When it comes to health insurance, NEFE recommends taking advantage of employer health care coverage for as long as possible. Then, after age 65, retirees should consider purchasing Medicare Parts B and D.
Medicare is not a free pass; in fact, it may only pay about half of your health care expenses. Allow for out-of-pocket expenses and premiums, some say as much as $250,000 for a couple over their lifetime in retirement,” according to NEFE.
Covering costs in excess of Medicare coverage can be tricky, but NEFE says to take a look at long-term health care insurance options and fixed annuities, the latter of which provides monthly income for a period of time, potentially for the rest of one’s life.
For those with a 401(k), NEFE says not to cash out before age 59 ½; instead, save every penny for retirement. With regard to employer pension plans, retirees may have the option of choosing between accepting a lump-sum payment and receiving a steady “paycheck.”
“If you take a lump-sum pension payment from your employer, resist the temptation to spend it! Instead, invest it carefully,” NEFE explains.
Savings and Investments
NEFE recommends diversification in retirement for the simple reason that “you don’t know how long your retirement will last.”
Cash is obviously crucial, and NEFE says retirees should set aside about a year’s worth of living expenses in cash “to avoid having to sell investments at low values.”
Don’t, however, withdraw too much for living expenses on a day-to-day basis.
“Make sure you have enough money for at least 30 years of retirement. Don’t withdraw more than 4 percent of your savings in the first year.”
Choosing when to leave a full-time job isn’t easy, but NEFE’s advice can bring clarity to the decision-making process:
“Don’t stop working until you prove you can afford to — as long as you are healthy.”
Aim to work at least until your full retirement age in order to increase Social Security payments, add to your nest egg and keep employer health care benefits going for longer.
Consider both a “phased retirement” from your current job and adding a new, part-time job.

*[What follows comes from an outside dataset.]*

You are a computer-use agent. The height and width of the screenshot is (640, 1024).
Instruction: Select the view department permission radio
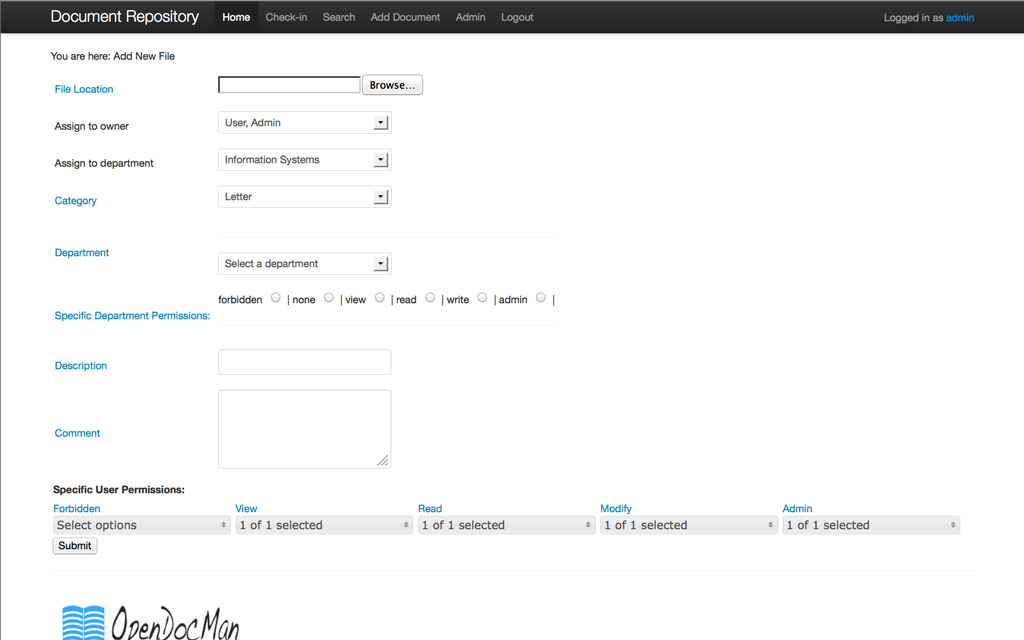click(380, 297)
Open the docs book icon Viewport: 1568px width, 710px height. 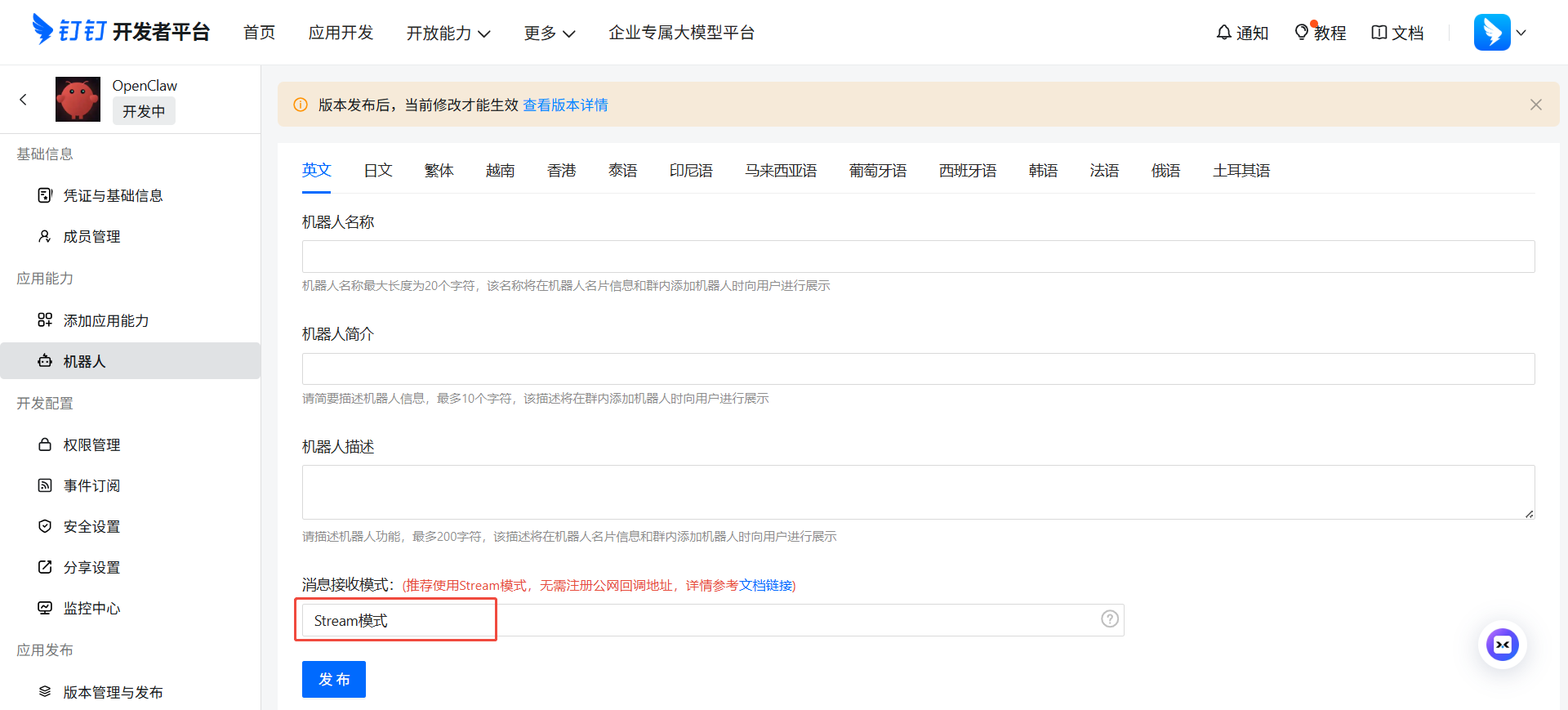pyautogui.click(x=1379, y=33)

Pay off as much of a mortgage, as well as credit card and consumer debt, as possible, NEFE says. As difficult as this may sound, the nonprofit recommends thinking of the 10 years before retirement as one’s
“debt-reduction decade.” During this time,“track your spending, and pay your bills on time” and “if you think you may fall behind, talk with creditors early and often, not after you are late on your payments.”
Since older Americans are often the targets of fraud, NEFE offers a number of tips to guard against scammers.
Remember that most fraud is committed by people the victims know, including friends, neighbors, business associates, and social and religious institutions, NEFE explains. Most important, however, as with any financial decisions at any age, people should be patient and consider all their options.
“Get second and third opinions from people you trust,” NEFE says. “Never yield to pressure tactics, and remember that if something sounds too good to be true, it almost always is.”